India: Change in Government Domestic Liabilities and Government Market Borrowing, 1991/92–2002/03

(In percent of GDP) 1/

Citation: IMF Staff Country Reports 2003, 261; 10.5089/9781451818574.002.A001

Sources: Data provided by Reserve Bank of India; and Fund staff estimates.1/ For fiscal year beginning April 1.
  • The commercial banking sector remains concentrated in the hands of PSBs, with these banks tending to play a larger role in financing the public sector than their private counterparts. The share of PSB assets in total commercial bank assets has fallen moderately—from 89 percent at end-1991/92 to 81 percent at end-2001/02 (Table I.1).
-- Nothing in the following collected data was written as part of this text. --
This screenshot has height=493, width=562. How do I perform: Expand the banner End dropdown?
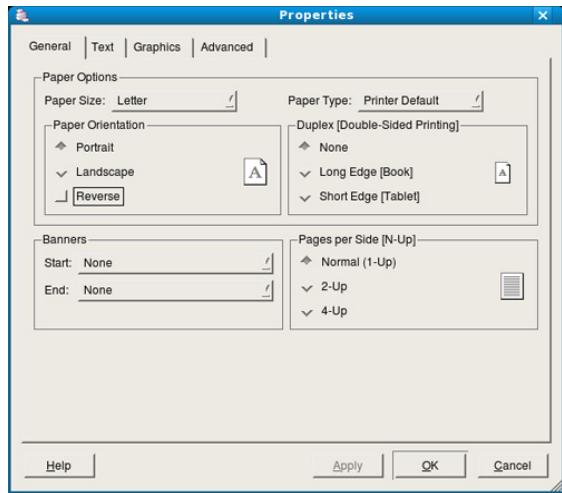(176, 290)
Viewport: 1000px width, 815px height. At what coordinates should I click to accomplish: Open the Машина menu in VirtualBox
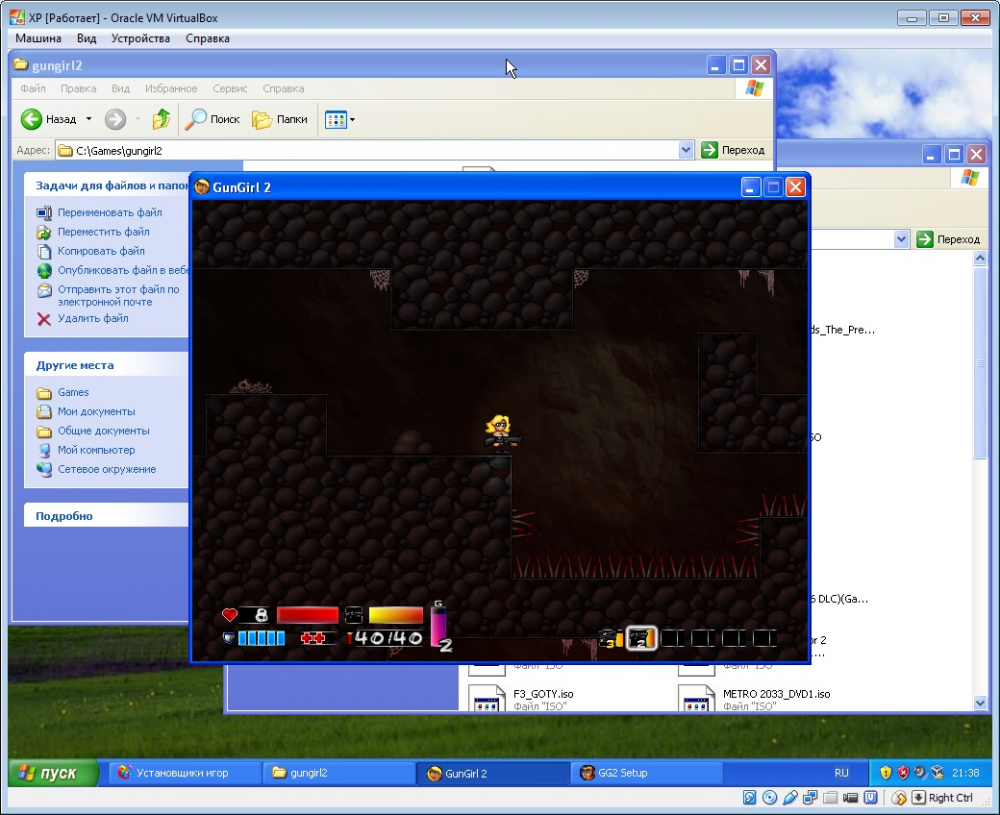click(x=38, y=38)
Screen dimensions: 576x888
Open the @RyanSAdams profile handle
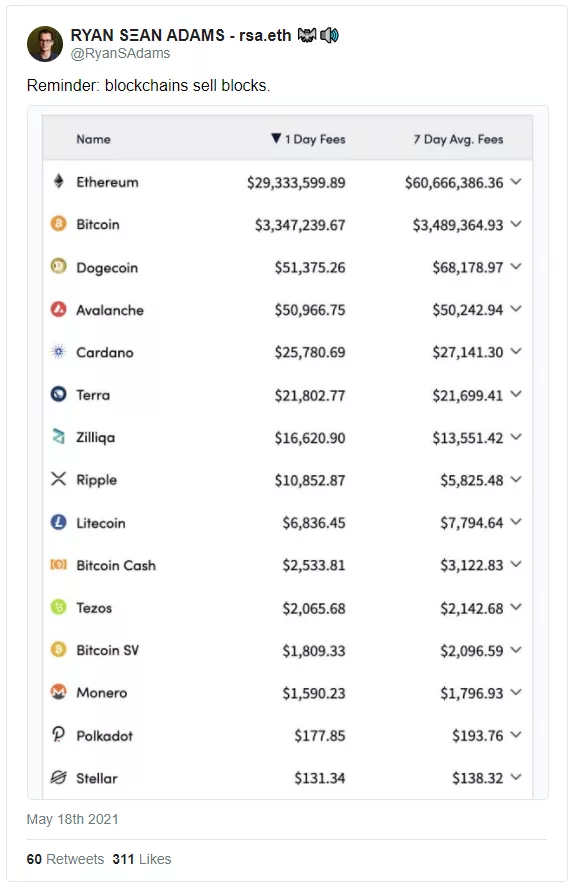[120, 53]
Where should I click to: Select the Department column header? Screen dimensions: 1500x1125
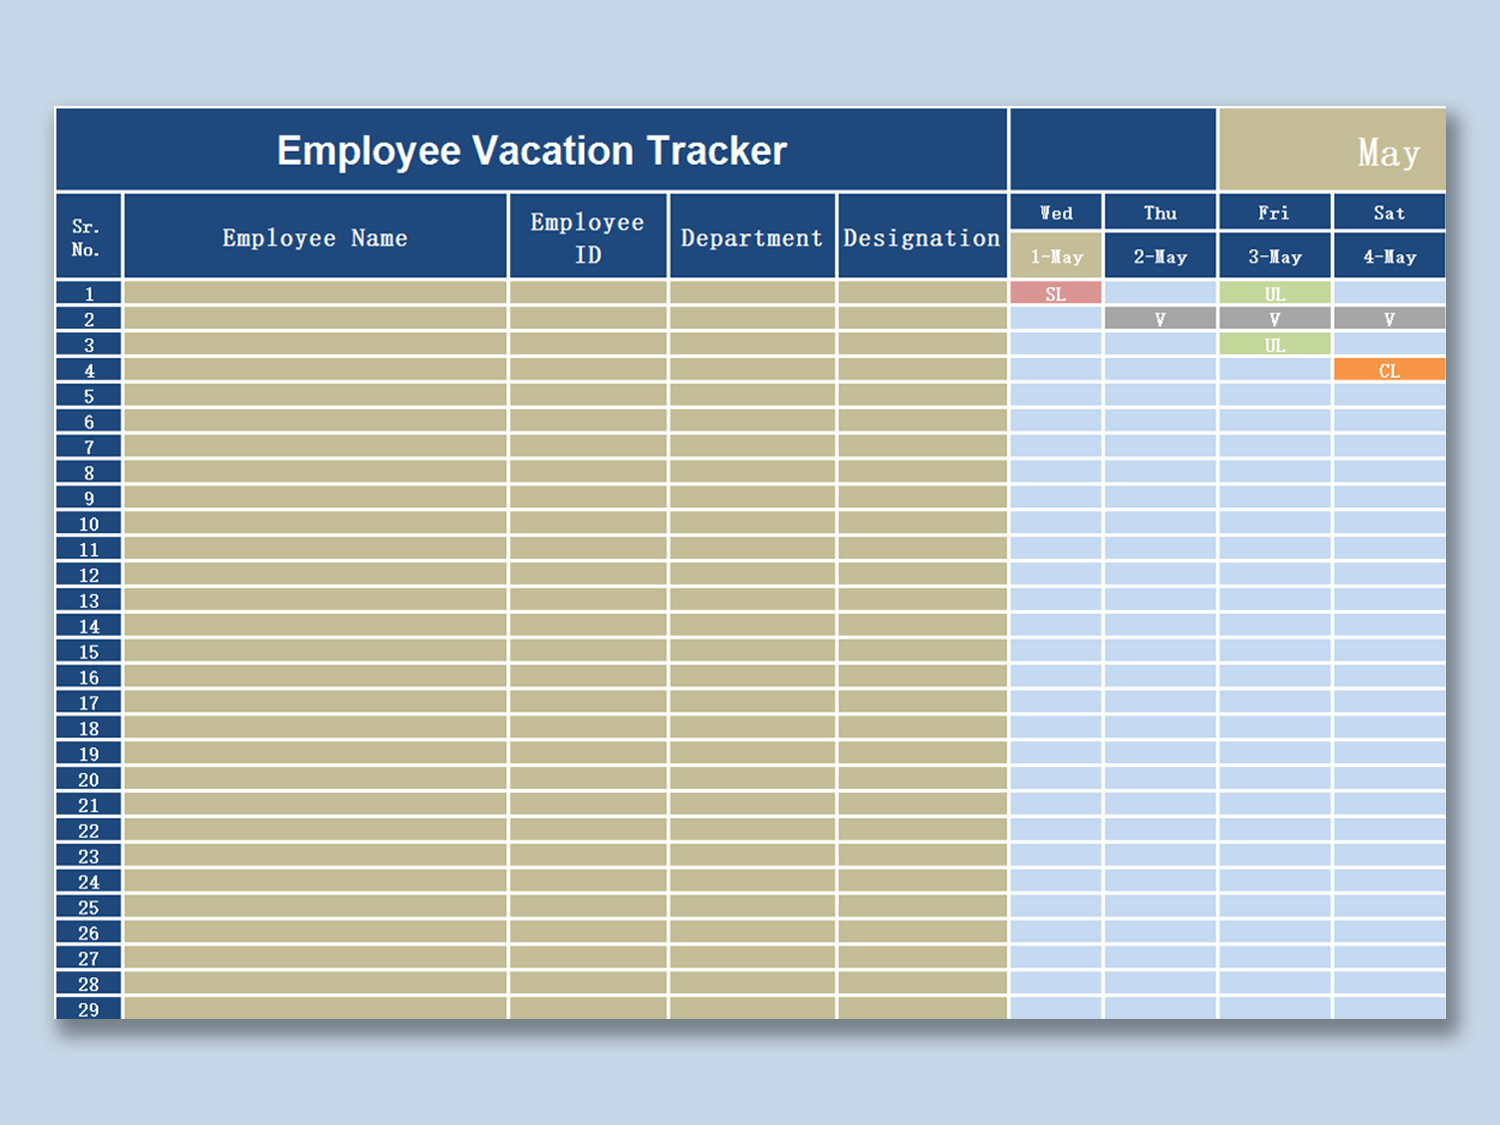751,237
However, this does not factor government’s ownership (either direct or indirect) in other FIs,6 or PSBs’ stake in some private banks. In addition, compared with private (domestic and foreign) banks, PSBs hold a larger share of total assets in government securities and have more than three times the concentration of loans to public sector undertakings (PSUs) in their portfolios than private banks. Bhattacharya and Patel (2002) argue that these public institutions have failed to intermediate efficiently owing to a lack of proper incentives, evidenced by portfolio cross-contamination and reinforced by greater regulatory forbearance (than private institutions).7 Aside from this, the ability of banks and other FIs to effectively lend is also constrained by comparatively large NPAs as a share of outstanding loans—at 11 percent at PSBs (and considerably higher at the term-lending public FIs), compared with 8¾ percent at private banks at end-2001/02, but down from 16 percent at end-1997/98. The Narasimham Committee II (1998) on financial sector reforms recommended a reduction in the government’s minimum ownership stake in PSBs (currently 51 percent), but no progress has been made in this area.

  • Small savings schemes, which offer savers administered (and relatively high) interest rates and favorable tax treatment, are used to meet the government’s financing needs.8 Given the size and attractiveness of the schemes, they tend to limit banks’ flexibility to change their deposit and lending rates, which potentially distorts financial flows and lowers risk tolerance. Small saving schemes (mainly post office deposits, national saving certificates, and the public provident fund) had an outstanding balance equivalent to 12½ percent of GDP at end March 2003, up from 8¼ percent of GDP just five years earlier.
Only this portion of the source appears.